▶ _WORK TO DO_:
Reproduce the material below verbatim, keeping every line and character unchanged.

▶ _RECORDS TO PROCESS_:
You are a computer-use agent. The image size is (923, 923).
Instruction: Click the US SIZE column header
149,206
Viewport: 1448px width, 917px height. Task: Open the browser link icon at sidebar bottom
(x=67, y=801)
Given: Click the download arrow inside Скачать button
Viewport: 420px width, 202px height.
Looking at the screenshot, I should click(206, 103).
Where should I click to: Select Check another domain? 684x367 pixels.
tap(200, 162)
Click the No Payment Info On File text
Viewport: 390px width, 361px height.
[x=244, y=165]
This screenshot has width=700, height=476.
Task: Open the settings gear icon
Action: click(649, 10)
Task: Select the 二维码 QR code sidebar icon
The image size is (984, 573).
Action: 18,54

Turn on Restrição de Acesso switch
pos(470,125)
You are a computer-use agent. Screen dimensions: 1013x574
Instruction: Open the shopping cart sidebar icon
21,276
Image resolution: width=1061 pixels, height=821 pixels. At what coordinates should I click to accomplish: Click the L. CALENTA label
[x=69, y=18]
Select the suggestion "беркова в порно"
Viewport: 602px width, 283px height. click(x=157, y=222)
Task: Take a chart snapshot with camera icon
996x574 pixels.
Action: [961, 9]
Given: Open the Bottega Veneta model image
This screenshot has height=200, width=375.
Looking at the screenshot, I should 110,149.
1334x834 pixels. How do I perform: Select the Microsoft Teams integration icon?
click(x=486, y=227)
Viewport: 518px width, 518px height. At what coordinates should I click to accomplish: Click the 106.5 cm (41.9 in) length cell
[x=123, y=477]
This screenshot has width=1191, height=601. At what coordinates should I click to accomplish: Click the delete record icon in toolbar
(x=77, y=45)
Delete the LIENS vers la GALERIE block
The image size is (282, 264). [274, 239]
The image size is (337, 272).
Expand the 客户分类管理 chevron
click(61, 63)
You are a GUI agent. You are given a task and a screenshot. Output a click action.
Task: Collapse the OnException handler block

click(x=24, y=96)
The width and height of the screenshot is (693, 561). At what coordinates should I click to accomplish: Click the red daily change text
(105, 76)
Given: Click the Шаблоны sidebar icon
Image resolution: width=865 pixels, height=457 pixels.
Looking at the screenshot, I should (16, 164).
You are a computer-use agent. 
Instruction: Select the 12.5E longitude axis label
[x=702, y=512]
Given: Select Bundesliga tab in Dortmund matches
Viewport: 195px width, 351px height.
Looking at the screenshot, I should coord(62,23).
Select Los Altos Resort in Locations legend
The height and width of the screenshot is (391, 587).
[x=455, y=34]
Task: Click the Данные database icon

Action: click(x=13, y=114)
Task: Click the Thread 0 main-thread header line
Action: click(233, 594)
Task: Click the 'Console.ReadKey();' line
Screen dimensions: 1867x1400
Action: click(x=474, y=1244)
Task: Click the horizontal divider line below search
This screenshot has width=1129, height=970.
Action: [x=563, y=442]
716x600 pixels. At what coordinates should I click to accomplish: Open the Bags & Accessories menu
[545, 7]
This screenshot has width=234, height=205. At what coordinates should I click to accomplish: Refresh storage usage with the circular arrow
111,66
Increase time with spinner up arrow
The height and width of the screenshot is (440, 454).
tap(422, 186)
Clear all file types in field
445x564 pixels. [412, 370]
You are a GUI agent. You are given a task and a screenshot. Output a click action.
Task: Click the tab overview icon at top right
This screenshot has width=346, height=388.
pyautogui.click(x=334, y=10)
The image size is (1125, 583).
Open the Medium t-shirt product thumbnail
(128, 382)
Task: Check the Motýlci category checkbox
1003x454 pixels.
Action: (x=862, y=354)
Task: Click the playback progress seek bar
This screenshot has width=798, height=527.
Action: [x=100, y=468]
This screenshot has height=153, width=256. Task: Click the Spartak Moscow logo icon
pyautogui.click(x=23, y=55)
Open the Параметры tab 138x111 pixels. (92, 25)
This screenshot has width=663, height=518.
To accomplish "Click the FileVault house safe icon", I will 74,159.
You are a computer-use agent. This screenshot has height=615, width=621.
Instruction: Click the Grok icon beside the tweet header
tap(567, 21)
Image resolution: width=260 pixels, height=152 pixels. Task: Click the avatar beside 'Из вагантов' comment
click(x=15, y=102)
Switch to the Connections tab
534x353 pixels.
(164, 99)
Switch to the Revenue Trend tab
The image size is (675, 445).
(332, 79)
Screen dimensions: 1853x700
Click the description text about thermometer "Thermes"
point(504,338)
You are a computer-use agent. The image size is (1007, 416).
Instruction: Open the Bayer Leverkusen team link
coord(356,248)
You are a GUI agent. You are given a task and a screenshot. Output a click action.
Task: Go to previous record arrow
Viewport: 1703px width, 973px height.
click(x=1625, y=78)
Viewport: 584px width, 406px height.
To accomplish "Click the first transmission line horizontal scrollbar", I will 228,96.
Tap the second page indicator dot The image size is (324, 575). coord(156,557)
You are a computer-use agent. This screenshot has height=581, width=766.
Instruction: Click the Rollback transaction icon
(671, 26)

▶ _EXERCISE RESPONSE_:
You are a computer-use agent. The image size is (923, 923).
Instruction: Click the US SIZE column header
149,206
Viewport: 1448px width, 917px height. Task: Open the browser link icon at sidebar bottom
(x=67, y=801)
Given: Click the download arrow inside Скачать button
Viewport: 420px width, 202px height.
Looking at the screenshot, I should click(206, 103).
Where should I click to: Select Check another domain? 684x367 pixels.
tap(200, 162)
Click the No Payment Info On File text
Viewport: 390px width, 361px height.
[x=244, y=165]
This screenshot has width=700, height=476.
Task: Open the settings gear icon
Action: click(649, 10)
Task: Select the 二维码 QR code sidebar icon
The image size is (984, 573).
Action: 18,54

Turn on Restrição de Acesso switch
pos(470,125)
You are a computer-use agent. Screen dimensions: 1013x574
Instruction: Open the shopping cart sidebar icon
21,276
Image resolution: width=1061 pixels, height=821 pixels. At what coordinates should I click to accomplish: Click the L. CALENTA label
[x=69, y=18]
Select the suggestion "беркова в порно"
Viewport: 602px width, 283px height. click(x=157, y=222)
Task: Take a chart snapshot with camera icon
996x574 pixels.
Action: [961, 9]
Given: Open the Bottega Veneta model image
This screenshot has height=200, width=375.
Looking at the screenshot, I should 110,149.
1334x834 pixels. How do I perform: Select the Microsoft Teams integration icon?
click(x=486, y=227)
Viewport: 518px width, 518px height. At what coordinates should I click to accomplish: Click the 106.5 cm (41.9 in) length cell
[x=123, y=477]
This screenshot has width=1191, height=601. At what coordinates should I click to accomplish: Click the delete record icon in toolbar
(x=77, y=45)
Delete the LIENS vers la GALERIE block
The image size is (282, 264). [274, 239]
The image size is (337, 272).
Expand the 客户分类管理 chevron
click(61, 63)
You are a GUI agent. You are given a task and a screenshot. Output a click action.
Task: Collapse the OnException handler block

click(x=24, y=96)
The width and height of the screenshot is (693, 561). At what coordinates should I click to accomplish: Click the red daily change text
(105, 76)
Given: Click the Шаблоны sidebar icon
Image resolution: width=865 pixels, height=457 pixels.
Looking at the screenshot, I should (16, 164).
You are a computer-use agent. 
Instruction: Select the 12.5E longitude axis label
[x=702, y=512]
Given: Select Bundesliga tab in Dortmund matches
Viewport: 195px width, 351px height.
Looking at the screenshot, I should coord(62,23).
Select Los Altos Resort in Locations legend
The height and width of the screenshot is (391, 587).
[x=455, y=34]
Task: Click the Данные database icon

Action: click(x=13, y=114)
Task: Click the Thread 0 main-thread header line
Action: click(233, 594)
Task: Click the 'Console.ReadKey();' line
Screen dimensions: 1867x1400
Action: click(x=474, y=1244)
Task: Click the horizontal divider line below search
This screenshot has width=1129, height=970.
Action: [x=563, y=442]
716x600 pixels. At what coordinates should I click to accomplish: Open the Bags & Accessories menu
[545, 7]
This screenshot has width=234, height=205. At what coordinates should I click to accomplish: Refresh storage usage with the circular arrow
111,66
Increase time with spinner up arrow
The height and width of the screenshot is (440, 454).
tap(422, 186)
Clear all file types in field
445x564 pixels. [412, 370]
You are a GUI agent. You are given a task and a screenshot. Output a click action.
Task: Click the tab overview icon at top right
This screenshot has width=346, height=388.
pyautogui.click(x=334, y=10)
The image size is (1125, 583).
Open the Medium t-shirt product thumbnail
(128, 382)
Task: Check the Motýlci category checkbox
1003x454 pixels.
Action: (x=862, y=354)
Task: Click the playback progress seek bar
This screenshot has width=798, height=527.
Action: [x=100, y=468]
This screenshot has height=153, width=256. Task: Click the Spartak Moscow logo icon
pyautogui.click(x=23, y=55)
Open the Параметры tab 138x111 pixels. (92, 25)
This screenshot has width=663, height=518.
To accomplish "Click the FileVault house safe icon", I will 74,159.
You are a computer-use agent. This screenshot has height=615, width=621.
Instruction: Click the Grok icon beside the tweet header
tap(567, 21)
Image resolution: width=260 pixels, height=152 pixels. Task: Click the avatar beside 'Из вагантов' comment
click(x=15, y=102)
Switch to the Connections tab
534x353 pixels.
(164, 99)
Switch to the Revenue Trend tab
The image size is (675, 445).
(332, 79)
Screen dimensions: 1853x700
Click the description text about thermometer "Thermes"
point(504,338)
You are a computer-use agent. The image size is (1007, 416).
Instruction: Open the Bayer Leverkusen team link
coord(356,248)
You are a GUI agent. You are given a task and a screenshot. Output a click action.
Task: Go to previous record arrow
Viewport: 1703px width, 973px height.
click(x=1625, y=78)
Viewport: 584px width, 406px height.
To accomplish "Click the first transmission line horizontal scrollbar", I will 228,96.
Tap the second page indicator dot The image size is (324, 575). coord(156,557)
You are a computer-use agent. This screenshot has height=581, width=766.
Instruction: Click the Rollback transaction icon
(671, 26)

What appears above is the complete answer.